Task details — Copy the records from the line with "Task: Open Git history clock icon" up to and including the line with "click(x=160, y=123)", word for word.

[Part of a data file]
========================================================================

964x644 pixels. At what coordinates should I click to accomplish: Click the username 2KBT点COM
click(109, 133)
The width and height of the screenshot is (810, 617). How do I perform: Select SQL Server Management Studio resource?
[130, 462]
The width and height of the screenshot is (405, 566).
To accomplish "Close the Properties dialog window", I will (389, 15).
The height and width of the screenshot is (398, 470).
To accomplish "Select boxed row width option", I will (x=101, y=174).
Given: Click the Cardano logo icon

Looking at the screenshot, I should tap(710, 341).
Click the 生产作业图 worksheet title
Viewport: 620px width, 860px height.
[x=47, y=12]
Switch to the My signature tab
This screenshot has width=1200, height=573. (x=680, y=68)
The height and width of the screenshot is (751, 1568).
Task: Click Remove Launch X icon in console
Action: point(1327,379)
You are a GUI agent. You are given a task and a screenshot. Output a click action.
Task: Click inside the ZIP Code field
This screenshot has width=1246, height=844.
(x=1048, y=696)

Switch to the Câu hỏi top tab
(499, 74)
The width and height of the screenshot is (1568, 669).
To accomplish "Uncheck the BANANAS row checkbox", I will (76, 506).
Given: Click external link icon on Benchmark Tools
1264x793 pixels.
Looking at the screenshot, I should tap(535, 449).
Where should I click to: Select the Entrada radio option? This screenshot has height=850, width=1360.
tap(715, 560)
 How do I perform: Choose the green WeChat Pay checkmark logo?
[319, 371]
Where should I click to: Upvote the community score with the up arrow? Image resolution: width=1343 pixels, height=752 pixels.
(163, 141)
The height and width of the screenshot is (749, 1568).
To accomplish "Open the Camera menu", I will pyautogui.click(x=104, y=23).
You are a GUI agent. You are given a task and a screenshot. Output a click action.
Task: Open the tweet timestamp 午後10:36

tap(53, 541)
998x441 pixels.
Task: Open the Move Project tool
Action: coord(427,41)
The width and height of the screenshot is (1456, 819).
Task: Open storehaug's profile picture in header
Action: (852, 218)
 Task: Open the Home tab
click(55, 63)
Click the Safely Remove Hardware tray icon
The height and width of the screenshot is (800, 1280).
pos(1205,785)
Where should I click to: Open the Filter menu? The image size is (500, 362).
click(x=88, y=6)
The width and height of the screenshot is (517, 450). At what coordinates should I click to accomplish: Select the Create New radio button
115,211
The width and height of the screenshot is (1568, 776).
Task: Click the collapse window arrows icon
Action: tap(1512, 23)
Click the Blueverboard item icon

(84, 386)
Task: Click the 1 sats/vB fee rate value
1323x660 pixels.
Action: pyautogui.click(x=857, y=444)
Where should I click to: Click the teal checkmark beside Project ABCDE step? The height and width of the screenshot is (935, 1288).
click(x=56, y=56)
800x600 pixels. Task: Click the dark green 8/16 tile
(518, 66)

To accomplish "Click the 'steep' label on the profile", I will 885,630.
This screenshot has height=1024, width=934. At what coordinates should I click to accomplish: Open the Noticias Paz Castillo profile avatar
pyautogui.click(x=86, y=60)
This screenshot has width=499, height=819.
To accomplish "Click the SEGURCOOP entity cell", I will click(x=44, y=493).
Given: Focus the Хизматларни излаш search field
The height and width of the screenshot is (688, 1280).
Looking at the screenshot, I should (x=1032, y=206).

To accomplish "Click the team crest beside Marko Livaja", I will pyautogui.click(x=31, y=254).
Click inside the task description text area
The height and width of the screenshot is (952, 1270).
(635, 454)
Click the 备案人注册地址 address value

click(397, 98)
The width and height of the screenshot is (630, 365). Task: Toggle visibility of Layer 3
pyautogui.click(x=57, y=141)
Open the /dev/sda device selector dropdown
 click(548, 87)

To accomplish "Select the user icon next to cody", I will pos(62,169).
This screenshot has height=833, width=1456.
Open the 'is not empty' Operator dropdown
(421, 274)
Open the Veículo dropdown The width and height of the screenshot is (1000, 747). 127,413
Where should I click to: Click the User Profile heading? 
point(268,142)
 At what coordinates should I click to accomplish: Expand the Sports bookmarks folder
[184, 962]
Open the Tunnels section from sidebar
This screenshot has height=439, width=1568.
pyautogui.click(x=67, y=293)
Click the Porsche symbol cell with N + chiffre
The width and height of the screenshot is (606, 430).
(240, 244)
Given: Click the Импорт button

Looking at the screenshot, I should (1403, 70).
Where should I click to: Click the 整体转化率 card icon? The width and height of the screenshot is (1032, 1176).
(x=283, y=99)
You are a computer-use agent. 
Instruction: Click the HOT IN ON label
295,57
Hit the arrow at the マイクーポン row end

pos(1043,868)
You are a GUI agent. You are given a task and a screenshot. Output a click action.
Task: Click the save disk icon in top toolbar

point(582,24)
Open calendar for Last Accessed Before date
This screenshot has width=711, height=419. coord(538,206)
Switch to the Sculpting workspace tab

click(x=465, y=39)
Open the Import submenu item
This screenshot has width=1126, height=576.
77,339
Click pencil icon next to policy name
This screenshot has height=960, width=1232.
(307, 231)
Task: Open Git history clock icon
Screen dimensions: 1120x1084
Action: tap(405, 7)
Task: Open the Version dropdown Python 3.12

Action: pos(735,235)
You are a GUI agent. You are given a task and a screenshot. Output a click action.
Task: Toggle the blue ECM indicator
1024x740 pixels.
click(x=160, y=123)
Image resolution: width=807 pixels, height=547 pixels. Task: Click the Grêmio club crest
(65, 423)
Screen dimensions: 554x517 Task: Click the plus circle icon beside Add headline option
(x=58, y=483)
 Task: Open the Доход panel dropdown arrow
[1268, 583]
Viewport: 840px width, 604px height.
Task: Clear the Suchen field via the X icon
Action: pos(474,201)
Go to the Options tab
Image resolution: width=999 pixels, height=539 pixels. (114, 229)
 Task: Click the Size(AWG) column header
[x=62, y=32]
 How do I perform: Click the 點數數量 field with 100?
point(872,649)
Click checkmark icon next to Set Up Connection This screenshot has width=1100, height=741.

========================================================================

The output —
Task: Open Git history clock icon
Screen dimensions: 1120x1084
Action: tap(405, 7)
Task: Open the Version dropdown Python 3.12

Action: pos(735,235)
You are a GUI agent. You are given a task and a screenshot. Output a click action.
Task: Toggle the blue ECM indicator
1024x740 pixels.
click(x=160, y=123)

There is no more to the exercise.